» Your task
State the number of lines in the records that contain "Terms", with no other words.

» Data supplied
<<<<
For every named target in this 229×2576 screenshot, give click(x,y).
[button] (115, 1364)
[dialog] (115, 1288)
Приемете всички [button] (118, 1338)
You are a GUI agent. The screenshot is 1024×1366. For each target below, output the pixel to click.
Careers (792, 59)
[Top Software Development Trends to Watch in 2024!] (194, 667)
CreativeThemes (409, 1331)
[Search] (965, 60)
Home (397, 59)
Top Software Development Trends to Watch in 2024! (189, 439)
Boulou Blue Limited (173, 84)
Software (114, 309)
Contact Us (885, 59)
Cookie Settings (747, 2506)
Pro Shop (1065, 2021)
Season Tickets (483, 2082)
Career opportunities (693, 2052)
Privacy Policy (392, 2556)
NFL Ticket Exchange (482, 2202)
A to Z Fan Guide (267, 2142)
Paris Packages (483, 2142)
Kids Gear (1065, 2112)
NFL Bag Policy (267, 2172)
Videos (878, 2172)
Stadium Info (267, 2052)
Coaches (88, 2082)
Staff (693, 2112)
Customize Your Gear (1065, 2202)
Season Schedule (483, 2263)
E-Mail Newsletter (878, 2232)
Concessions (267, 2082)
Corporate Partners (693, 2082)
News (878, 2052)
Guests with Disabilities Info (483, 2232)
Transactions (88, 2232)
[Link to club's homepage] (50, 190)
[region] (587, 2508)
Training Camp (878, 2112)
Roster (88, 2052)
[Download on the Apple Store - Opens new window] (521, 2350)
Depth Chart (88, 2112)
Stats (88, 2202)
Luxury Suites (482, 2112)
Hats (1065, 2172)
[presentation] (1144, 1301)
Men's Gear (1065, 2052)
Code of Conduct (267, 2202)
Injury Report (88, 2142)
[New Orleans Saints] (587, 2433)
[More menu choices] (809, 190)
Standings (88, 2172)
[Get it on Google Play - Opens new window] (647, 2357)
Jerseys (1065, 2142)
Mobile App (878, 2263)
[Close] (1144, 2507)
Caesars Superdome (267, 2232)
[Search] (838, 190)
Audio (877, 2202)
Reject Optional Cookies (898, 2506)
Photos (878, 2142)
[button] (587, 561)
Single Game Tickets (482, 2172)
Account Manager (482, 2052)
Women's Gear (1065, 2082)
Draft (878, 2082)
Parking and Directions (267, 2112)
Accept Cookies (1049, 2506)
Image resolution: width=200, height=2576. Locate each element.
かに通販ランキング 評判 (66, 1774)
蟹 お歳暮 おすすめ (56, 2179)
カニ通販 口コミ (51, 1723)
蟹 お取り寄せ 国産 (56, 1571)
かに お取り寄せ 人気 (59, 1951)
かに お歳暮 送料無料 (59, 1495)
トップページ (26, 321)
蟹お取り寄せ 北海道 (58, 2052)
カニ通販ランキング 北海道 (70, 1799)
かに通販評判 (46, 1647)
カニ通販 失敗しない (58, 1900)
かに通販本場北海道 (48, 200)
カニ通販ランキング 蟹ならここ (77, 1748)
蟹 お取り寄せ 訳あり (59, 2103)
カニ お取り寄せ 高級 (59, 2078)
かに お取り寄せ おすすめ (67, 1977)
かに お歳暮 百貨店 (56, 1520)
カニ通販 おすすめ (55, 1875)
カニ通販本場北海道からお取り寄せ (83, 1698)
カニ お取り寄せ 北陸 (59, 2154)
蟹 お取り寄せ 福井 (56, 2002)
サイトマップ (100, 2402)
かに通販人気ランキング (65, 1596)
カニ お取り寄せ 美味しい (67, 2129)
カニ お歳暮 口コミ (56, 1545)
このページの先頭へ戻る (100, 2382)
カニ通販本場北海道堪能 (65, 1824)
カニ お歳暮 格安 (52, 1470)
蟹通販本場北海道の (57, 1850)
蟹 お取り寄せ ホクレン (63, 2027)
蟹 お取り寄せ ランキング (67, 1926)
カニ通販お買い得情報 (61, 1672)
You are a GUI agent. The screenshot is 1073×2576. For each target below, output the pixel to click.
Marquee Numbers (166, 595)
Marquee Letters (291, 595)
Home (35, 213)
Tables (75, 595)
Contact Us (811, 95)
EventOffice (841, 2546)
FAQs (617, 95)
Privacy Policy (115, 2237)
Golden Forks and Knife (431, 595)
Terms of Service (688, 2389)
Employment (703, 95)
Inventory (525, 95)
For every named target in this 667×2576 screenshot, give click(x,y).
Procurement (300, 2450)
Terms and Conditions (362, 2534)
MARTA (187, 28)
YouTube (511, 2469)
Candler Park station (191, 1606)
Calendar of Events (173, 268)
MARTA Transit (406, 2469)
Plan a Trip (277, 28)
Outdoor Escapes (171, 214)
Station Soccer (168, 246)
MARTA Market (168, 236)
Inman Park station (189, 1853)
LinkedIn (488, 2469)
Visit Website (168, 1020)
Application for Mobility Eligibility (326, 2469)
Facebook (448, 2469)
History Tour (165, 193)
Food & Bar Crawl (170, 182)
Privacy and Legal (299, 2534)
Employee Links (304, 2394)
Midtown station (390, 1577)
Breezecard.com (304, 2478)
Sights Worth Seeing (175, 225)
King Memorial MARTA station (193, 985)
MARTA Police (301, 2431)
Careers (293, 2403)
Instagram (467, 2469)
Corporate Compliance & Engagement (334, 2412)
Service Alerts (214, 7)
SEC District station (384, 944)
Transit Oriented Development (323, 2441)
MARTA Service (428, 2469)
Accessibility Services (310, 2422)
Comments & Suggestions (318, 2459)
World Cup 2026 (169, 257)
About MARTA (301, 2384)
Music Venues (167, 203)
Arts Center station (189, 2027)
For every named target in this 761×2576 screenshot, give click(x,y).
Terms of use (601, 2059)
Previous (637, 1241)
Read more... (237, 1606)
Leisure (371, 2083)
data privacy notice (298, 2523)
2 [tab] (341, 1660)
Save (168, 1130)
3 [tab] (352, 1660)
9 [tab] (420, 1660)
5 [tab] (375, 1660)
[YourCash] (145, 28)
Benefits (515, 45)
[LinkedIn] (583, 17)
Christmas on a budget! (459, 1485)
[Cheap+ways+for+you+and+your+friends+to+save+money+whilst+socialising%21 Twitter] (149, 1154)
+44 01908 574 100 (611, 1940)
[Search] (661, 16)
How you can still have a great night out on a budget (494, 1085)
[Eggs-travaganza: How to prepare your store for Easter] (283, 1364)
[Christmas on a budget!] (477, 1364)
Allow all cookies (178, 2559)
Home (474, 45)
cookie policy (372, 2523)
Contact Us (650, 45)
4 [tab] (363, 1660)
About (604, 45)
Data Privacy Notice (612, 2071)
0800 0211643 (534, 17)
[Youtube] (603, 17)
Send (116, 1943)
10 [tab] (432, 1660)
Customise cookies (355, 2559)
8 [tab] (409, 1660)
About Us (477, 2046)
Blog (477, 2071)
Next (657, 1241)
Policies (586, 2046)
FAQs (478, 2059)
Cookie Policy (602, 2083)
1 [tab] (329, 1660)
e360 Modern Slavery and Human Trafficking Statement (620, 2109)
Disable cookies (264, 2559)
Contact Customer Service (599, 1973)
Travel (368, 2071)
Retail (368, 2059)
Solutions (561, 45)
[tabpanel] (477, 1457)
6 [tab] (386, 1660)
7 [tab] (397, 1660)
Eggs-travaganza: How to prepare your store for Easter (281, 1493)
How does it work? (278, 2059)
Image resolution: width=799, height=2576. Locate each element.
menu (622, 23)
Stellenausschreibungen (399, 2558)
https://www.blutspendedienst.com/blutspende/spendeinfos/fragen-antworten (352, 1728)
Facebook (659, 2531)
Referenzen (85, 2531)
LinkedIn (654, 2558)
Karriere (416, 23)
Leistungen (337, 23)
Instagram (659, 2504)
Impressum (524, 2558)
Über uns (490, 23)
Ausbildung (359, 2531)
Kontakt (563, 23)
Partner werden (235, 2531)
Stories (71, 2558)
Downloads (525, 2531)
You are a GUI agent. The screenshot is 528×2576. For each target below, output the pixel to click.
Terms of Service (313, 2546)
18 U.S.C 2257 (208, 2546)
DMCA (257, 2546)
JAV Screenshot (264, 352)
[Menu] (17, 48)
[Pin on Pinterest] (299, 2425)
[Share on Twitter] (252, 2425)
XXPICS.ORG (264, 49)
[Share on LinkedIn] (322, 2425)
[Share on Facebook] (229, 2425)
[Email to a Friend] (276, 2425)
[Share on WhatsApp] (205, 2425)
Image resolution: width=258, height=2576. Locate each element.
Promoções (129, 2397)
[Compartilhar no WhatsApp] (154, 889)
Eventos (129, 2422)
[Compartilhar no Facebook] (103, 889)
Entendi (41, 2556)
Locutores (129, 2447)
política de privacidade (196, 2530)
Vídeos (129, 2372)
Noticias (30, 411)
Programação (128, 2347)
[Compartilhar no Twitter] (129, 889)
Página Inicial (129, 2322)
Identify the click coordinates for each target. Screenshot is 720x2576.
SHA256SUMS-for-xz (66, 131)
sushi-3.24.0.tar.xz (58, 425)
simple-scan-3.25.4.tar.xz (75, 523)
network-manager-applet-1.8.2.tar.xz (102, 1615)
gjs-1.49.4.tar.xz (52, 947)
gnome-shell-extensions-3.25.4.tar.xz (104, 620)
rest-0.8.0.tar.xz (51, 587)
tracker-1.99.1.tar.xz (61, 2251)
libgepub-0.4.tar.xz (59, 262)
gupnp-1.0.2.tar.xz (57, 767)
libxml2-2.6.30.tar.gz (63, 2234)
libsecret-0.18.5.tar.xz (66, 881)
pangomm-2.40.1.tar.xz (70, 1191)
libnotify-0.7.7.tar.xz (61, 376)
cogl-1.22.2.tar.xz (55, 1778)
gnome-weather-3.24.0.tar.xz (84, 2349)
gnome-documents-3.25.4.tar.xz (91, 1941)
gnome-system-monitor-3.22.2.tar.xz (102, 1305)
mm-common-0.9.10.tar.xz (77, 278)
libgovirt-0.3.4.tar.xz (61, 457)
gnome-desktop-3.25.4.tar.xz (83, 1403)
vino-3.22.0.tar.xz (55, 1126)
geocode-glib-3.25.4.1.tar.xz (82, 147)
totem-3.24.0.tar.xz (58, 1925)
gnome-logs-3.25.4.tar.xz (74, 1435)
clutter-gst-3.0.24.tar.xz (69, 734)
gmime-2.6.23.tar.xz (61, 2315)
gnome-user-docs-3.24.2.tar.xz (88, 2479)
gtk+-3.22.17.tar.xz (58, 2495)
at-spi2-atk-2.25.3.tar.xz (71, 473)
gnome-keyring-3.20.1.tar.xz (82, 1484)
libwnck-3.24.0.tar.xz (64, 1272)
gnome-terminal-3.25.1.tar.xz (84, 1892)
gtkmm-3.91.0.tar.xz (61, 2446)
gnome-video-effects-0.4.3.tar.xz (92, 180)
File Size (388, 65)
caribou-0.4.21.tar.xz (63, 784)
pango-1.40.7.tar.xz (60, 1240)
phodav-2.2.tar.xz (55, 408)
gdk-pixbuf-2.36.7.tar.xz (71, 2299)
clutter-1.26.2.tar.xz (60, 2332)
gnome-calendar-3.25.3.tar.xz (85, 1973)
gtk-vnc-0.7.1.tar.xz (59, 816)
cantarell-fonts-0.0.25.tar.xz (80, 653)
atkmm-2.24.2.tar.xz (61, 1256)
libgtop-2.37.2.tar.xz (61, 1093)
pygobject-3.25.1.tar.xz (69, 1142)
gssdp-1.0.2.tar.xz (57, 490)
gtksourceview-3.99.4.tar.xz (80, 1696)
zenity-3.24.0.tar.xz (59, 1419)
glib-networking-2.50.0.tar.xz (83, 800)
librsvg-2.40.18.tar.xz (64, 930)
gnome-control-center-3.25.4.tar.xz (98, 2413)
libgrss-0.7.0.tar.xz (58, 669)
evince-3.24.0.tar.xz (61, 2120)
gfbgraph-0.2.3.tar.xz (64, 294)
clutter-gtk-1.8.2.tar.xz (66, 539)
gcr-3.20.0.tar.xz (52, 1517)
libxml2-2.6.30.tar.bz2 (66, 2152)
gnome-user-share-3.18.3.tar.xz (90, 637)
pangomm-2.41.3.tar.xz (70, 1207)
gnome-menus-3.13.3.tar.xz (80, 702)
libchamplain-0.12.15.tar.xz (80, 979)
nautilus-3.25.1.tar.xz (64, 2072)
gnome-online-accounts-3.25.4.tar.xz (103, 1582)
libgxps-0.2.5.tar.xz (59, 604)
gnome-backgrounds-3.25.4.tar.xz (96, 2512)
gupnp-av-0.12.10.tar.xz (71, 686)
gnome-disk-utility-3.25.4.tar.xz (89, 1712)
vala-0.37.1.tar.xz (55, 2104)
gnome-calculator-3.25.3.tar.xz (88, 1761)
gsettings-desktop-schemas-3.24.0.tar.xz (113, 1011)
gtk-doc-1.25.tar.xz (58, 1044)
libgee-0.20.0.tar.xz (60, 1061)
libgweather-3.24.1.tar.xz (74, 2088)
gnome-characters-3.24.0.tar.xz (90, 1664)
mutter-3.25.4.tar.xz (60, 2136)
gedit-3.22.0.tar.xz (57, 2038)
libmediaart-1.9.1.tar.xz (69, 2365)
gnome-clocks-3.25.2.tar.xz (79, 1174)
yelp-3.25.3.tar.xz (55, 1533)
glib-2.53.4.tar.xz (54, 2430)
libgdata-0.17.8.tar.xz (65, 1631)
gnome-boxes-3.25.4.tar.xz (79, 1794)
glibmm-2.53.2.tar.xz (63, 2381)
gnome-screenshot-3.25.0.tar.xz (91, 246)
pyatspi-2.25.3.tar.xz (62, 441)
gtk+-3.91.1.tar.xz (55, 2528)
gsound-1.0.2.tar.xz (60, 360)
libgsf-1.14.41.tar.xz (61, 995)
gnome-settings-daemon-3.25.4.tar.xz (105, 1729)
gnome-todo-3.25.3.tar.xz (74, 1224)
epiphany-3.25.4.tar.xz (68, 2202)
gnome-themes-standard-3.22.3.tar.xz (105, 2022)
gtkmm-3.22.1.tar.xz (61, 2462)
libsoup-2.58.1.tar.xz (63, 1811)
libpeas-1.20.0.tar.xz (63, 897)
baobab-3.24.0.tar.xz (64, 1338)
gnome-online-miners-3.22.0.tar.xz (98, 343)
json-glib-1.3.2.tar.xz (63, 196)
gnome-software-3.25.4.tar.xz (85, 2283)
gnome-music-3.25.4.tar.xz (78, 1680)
>>>>
» Answer to this task
4